Josipina Hudovernik, sister Marija Eleonora, (March 25, 1863 – March 1, 1945) was a Slovenian music teacher, headmistress and composer. She wrote and composed the popular Slovenian Christmas carol "Dete rajsko, Dete sveto" (Heavenly Child, Holy Child).

== Early life ==
Josipina Eleonora was born on March 25, 1863 in Radovljica into a religious Slovene family.Her mother was an innkeeper, Lucija Oman, and her father was an innkeeper and merchant, Jernej Hudovernik (1816–1893). She attended school in Radovljica and the then 8th grade school and a private teacher training school with the Ursulines in Ljubljana. She entered the Ursuline order in 1881. In 1891 she passed the qualifying exam for teacher in elementary school.
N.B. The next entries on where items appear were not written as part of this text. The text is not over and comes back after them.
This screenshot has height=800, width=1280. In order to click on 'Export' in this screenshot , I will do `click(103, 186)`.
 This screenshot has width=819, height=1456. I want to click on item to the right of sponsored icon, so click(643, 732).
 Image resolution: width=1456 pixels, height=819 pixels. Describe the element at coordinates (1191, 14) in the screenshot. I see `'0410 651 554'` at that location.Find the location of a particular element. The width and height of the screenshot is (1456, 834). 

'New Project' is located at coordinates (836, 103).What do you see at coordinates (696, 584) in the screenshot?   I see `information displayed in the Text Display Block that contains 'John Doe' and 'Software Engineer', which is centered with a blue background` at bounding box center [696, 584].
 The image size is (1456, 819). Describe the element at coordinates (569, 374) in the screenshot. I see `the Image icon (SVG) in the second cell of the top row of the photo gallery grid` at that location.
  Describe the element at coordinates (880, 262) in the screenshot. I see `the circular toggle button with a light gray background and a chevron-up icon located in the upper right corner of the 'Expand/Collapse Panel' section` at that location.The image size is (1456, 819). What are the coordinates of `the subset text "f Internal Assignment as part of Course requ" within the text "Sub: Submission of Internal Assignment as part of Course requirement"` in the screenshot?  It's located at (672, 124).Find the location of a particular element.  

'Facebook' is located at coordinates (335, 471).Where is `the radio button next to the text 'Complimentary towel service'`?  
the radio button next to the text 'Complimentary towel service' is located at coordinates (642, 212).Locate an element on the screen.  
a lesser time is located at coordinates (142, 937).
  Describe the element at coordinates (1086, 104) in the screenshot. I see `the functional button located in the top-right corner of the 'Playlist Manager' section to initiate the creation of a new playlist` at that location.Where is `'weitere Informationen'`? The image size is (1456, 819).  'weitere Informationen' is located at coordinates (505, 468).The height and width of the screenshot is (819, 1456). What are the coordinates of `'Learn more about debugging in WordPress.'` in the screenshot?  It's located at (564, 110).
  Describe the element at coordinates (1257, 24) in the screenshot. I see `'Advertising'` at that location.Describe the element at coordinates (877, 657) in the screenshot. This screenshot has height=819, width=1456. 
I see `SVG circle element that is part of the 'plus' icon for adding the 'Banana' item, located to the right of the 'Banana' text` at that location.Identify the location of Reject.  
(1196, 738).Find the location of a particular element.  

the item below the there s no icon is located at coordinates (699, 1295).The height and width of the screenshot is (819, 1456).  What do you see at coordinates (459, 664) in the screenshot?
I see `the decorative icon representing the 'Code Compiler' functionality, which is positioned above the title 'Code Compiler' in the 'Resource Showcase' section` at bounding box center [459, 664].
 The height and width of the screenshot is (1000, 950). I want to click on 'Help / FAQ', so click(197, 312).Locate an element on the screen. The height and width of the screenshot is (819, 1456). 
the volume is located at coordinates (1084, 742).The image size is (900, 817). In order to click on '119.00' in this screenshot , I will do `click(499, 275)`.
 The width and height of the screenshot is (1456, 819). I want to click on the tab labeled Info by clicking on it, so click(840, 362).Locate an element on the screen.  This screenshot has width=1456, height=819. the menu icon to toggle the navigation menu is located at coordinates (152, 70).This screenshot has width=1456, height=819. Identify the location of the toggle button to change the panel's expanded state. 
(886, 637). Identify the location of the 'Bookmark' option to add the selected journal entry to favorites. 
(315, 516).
The following year she passed the qualifying exam for teacher in middle-class school. She later studied French and Italian.

== Career ==
She studied music privately, piano with conservatory teacher Valentine Karinger and organ with Anton Foerster. She later studied singing with Berta de Pop-Stockert. She passed the special examination in singing, piano and organ with distinction in 1893. Due to her talent, she soon became a recognized organist and composer. She first worked as a music teacher at a school for girls, and later was its headmistress between 1903 and 1923, when she retired. She is credited with over 120 choral compositions, mostly written for the monastery choir and for the girls' school. She died on March 1, 1945, in Ljubljana.

== Awards ==
In 1937 she received an award for her artistic work: the Order of the Yugoslav Crown, Fifth Class.

== Legacy ==
Her Christmas carol "Dete rajsko, Dete sveto" (Heavenly Child, Holy Child) is one of most popular Slovene Christmas carols.